A National Disaster Management Agency (NDMA) has been established to deal with both issues. On the HIV/Aids front, Dr Dlamini said that the country needed to “adopt the approach of being at war with a national enemy.”
An “effective defence and counter-attack . . . battle plan” had been drawn up by a joint government team working with the new NDMA, he said, which would cover the whole country.
“The UN food agency is already feeding more than 200,000 Swazis as part of its large emergency operation in Southern Africa,” the Anglican mission agency United Society said. “Given the worldwide negative publicity surrounding luxury spending by King Mswati III, it has however been difficult to raise funds for World Food Programme operations in Swaziland.”
In an email to the United Society last week, Mandla Mdlulu, the Development Officer for the Diocese of Swaziland, said: “I will tell you my experience that on 20 January I went to Growmore to quote for 50kg Mealie Meal it was E292.00 [Swazi Lilangeni, approximately £13.32 GBP] and I went back on 10 February to buy it and the new price was E427.00 [approximately £19.48]; it is craziness. Thousands of tons of maize will have to be imported.”

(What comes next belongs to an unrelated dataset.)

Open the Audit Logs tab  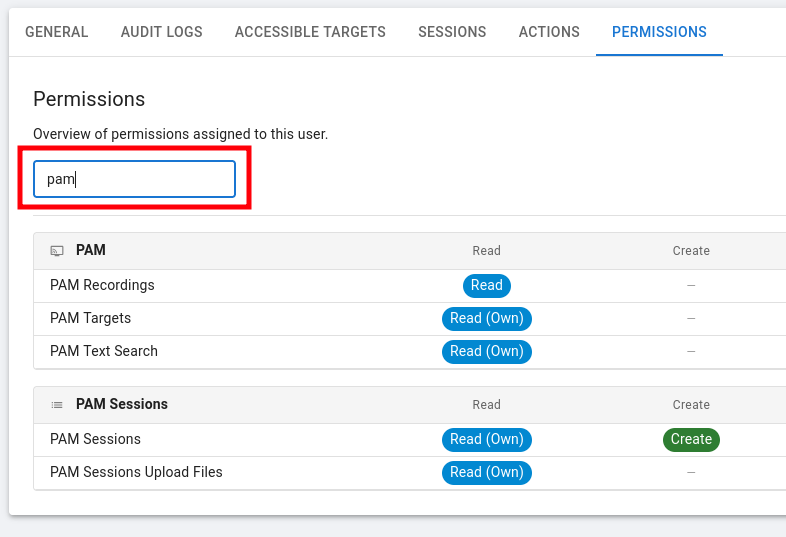click(x=161, y=32)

The managing director of Luyengo Fresh Produce, Mr Tiekie de Beer, told United Society: “The planting season in Swaziland for commercial and subsistence farmers is in November and December. Hardly anything was planted last year due to the severe drought conditions.
“Whatever was sown later will not survive due to the ongoing scarcity of water and also because we are heading into the winter now. The impact of all this will be felt when harvest time comes in April.”

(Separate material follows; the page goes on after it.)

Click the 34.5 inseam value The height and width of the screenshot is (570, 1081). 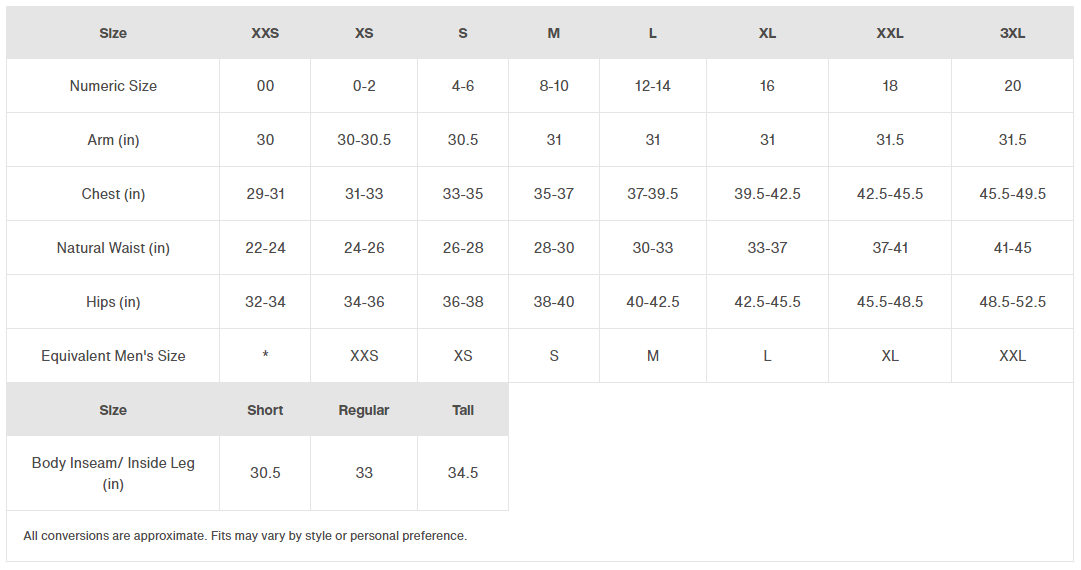(463, 473)
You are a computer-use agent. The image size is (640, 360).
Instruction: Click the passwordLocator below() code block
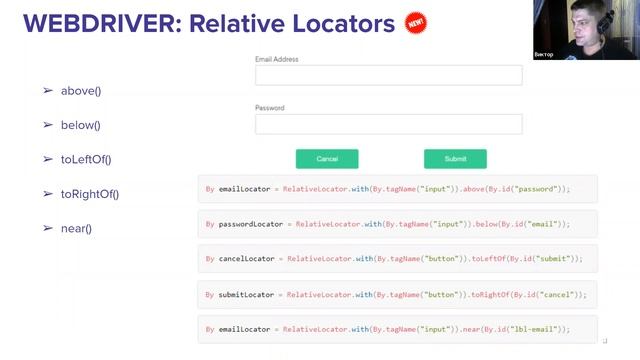[398, 224]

Tiekie expects that only about 10 per cent of the normal requirement will be harvested. “To compound the difficulties, much of Swaziland’s income comes from sugar production, but that also has suffered with irrigation now stopped on 30 per cent of the cane fields.”
The Diocese of Swaziland is providing emergency water, water tanks and bore holes but “does not have the necessary resources to meet the demands upon it in these extraordinary circumstances,” the United Society said.
The agency is working with the Bishop of Swaziland, the Rt Revd Ellinah Wamukoya, and her diocesan team; and are being supported by many Church of Ireland parishes as part of the Anglican Church of Ireland’s Bishops’ Appeal – the province’s World Aid and Development Programme.